I go for six hours straight, re-running my lesson plans four times over before lunch time (even this isn’t a break in the day, since we eat lunch in our classrooms, effectively having homeroom redux at noon) and once more after before sixth period arrives and I’m rewarded for my hard work with a planning period that’s abbreviated by the demands of bus duty at the end and that super difficult class transition at the beginning and the ever present possibility that a situation might arise from the ether and draw me in for support when I’m just trying to walk down the hall to use the bathroom (on one occasion I became entangled in three separate incidents in the span from my room to the break room, which is probably a hundred fifty feet away). Sometimes my planning gets interrupted because students have serious issues they want to discuss, or they need to be removed from their regular class because of a conflict, and that’s the end of my respite.

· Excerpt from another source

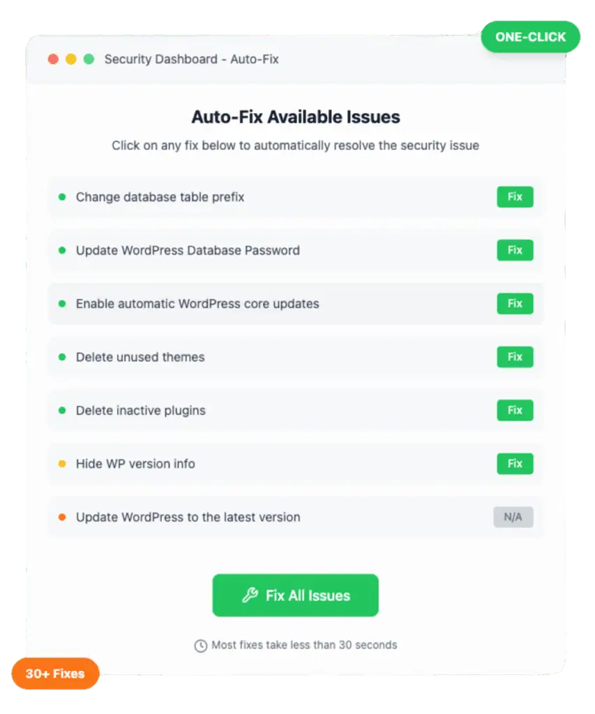
Task: Click the Fix All Issues button
Action: click(295, 595)
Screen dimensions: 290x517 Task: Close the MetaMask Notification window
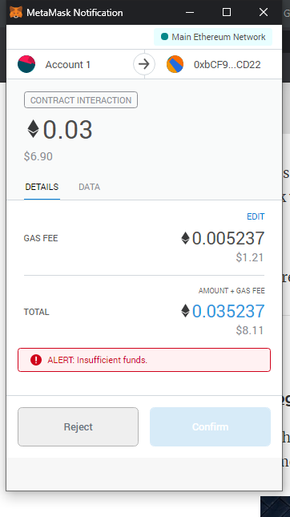[x=264, y=13]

Let’s also not forget that there’s time before and after the students are in the building when I have to be on; our teaching team has a standing appointment to gather and discuss potential issues on the hall each morning before the students arrive, and many days after school we get together to debrief about what’s gone down. These are valuable parts of the day, but they’re also social, and sometimes I just don’t have the mental resources.
It’s no wonder I show up for work an hour early every day; being one of the first people in the building provides a solid half hour where I’m guaranteed to be left alone to do all the essential things of teaching like lesson planning and straightening up my room.
It feels at this point like I should reassure readers that I really do enjoy my job, my students, and my coworkers immensely, and then I wonder if that need to reassure is coming from a place of guilt over my being introverted, and if that’s the case, why I feel guilty for my personality in the first place.
The reason I bring all this up is because of this article from The Atlantic that I read the other day. It discusses teacher stress with regard to the extrovert-to-introvert scale, and wonders at whether current trends in public education are turning schools into workplaces that are poor fits for people with introverted personalities. I’ve never considered the connection before (I had always attributed feelings of exhaustion after a day at work to the fact that teaching involves a lot of emotional labor), but as soon as I saw the article in my news feed, I immediately felt like it would be relevant to me. The observations I found (that teachers are typically afforded very little solitary time throughout their workdays, and teaching strategies that favor social engagement among students are more popular) weren’t necessarily revelatory, but the article’s suggestion that these features of the work environment might be creating unnecessary stress on introverted teachers was an interesting one, particularly when combined with accounts from introverts who had moved out of K-12 education to get away from these stressors.
I don’t have an interest in leaving high school education, mostly because I feel like I’m still working my way towards the kind of job that I really want. I don’t teach in my preferred content area, and I’ve been doing special education for four years now when I’ve always wanted to be in general ed; I just figured there would always be things about the job that I’d find at least a little dissatisfying as long as I wasn’t doing the specific thing that I got into education to do in the first place. The thought of changing careers isn’t one I’ve seriously considered since I started teaching, and it’s still not. Even so, it is interesting to read about issues that other introverts have had with the profession, and wonder how they can be improved, or at least better managed.